L’État partie devrait prendre les mesures nécessaires afin d’éviter l’usage de la violence à l’égard des étrangers qui sont sous le coup d’une mesure d’éloignement, leur garantir qu’ils peuvent porter plainte en cas de mauvais traitements, auprès de la Commission des plaintes, poursuivre et punir les responsables.

21. Le Comité est préoccupé par les informations faisant état d’une insuffisance de visites de contrôle des éloignements par les organes chargés de mener ce contrôle, ainsi que l’absence de leur indépendance (art. 2, 7, 13).

L’Etat partie devrait accroître les contrôles lors des expulsions d’étrangers par des organes qui en sont chargés et s’assurer de leur indépendance et de leur objectivité.

22. Le Comité est préoccupé par la résurgence d’actes antisémites, racistes et par le taux élevé d’actes et de propos islamophobes dans l’Etat partie. Le Comité est particulièrement préoccupé par la propagation de ce phénomène dans les médias, en particulier Internet, ainsi que par la banalisation du discours islamophobe notamment par des partis politiques qui reçoivent un financement public. Le Comité regrette, que la proposition de loi visant à interdire les manifestations néo-nazies n’ait pas été suivie d’effet devant la Chambre des représentants et soit devenue caduque (art. 2, 20).

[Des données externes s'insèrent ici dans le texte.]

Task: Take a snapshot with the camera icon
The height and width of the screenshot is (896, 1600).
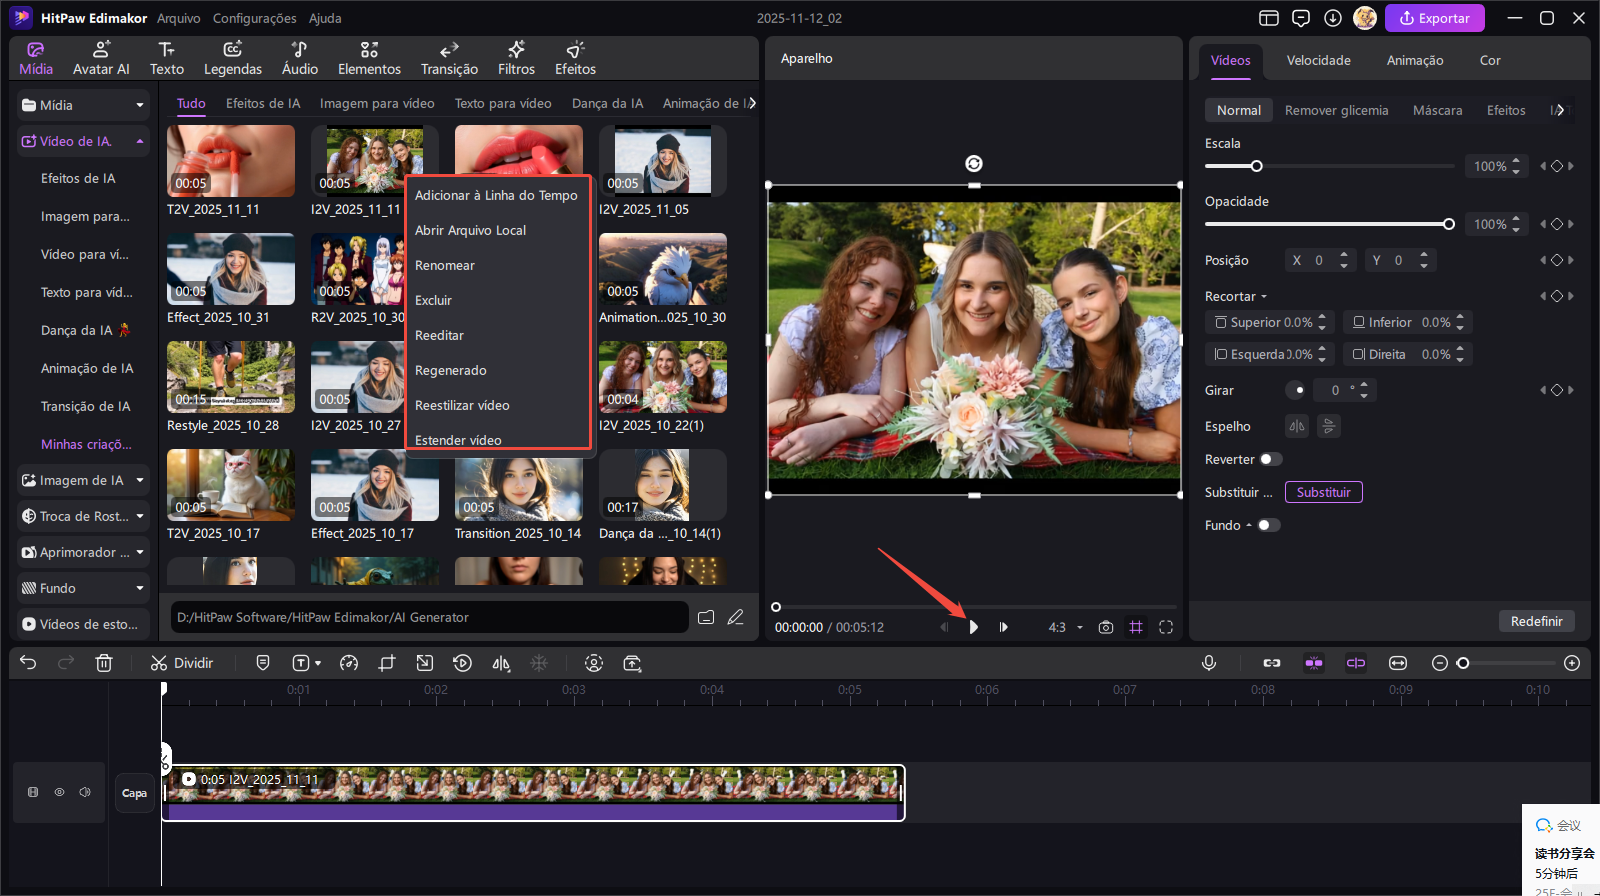Action: tap(1105, 627)
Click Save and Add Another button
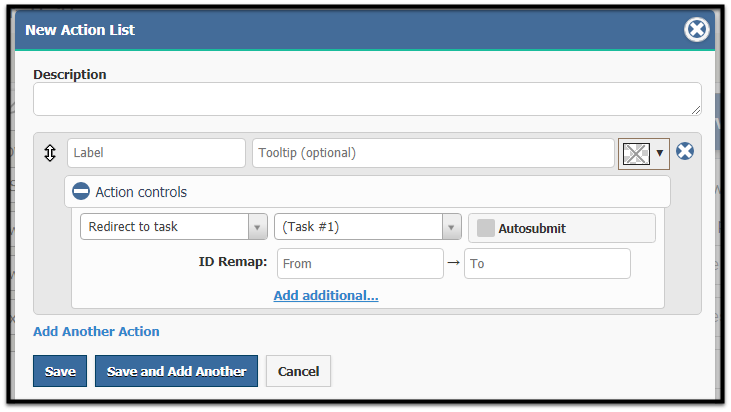 pos(176,371)
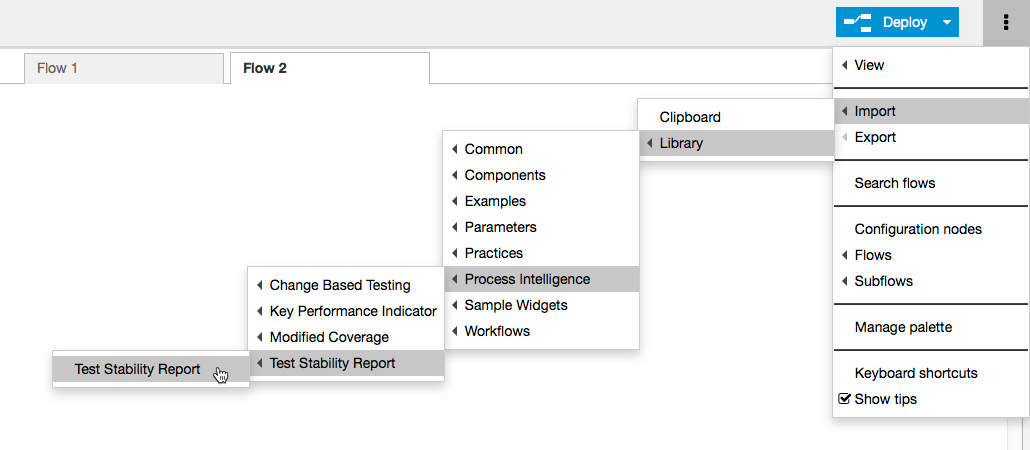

L’État partie devrait intensifier ses efforts pour combattre les actes d’antisémitisme, de racisme et d’islamophobie, notamment en enquêtant, en poursuivant et en punissant les responsables. Il devrait également poursuivre ses efforts afin de lutter efficacement contre la propagation de ce phénomène dans les médias, en particulier Internet. L’Etat partie devrait enfin reconsidérer la possibilité de faire examiner la proposition de loi visant à interdire les manifestations néo-nazies et envisager la cessation du financement public de partis politiques propageant la haine, la discrimination ou la violence.

23. Le Comité est préoccupé par le fait que, malgré la révision, en 2006, de la Loi du 8 avril 1965 relative à la protection de la jeunesse, celle-ci prévoit toujours le recours au dessaisissement qui permet de juger des mineurs entre 16 ans et 18 ans, comme des adultes (art. 14, 24, 26).

L’État partie devrait revoir sa législation afin d’éviter que des mineurs entre 16 ans et 18 ans puissent être jugés comme des adultes.

24. L’État partie devrait diffuser largement dans ses langues officielles son cinquième rapport périodique, ses réponses écrites apportées à la liste des points à traiter élaborée par le Comité et les présentes observations finales.

25. Conformément au paragraphe 5 de l’article 71 du Règlement intérieur du Comité, l’État partie devrait faire parvenir, dans un délai d’un an, des renseignements sur la situation actuelle et sur la suite donnée aux recommandations du Comité figurant dans les paragraphes 14, 17 et 21 ci-dessus.

26. Le Comité prie l’État partie de faire figurer dans son sixième rapport périodique, attendu avant le 29 octobre 2015, des renseignements sur la suite qu’il aura donnée aux autres recommandations et sur l’application du Pacte dans son ensemble.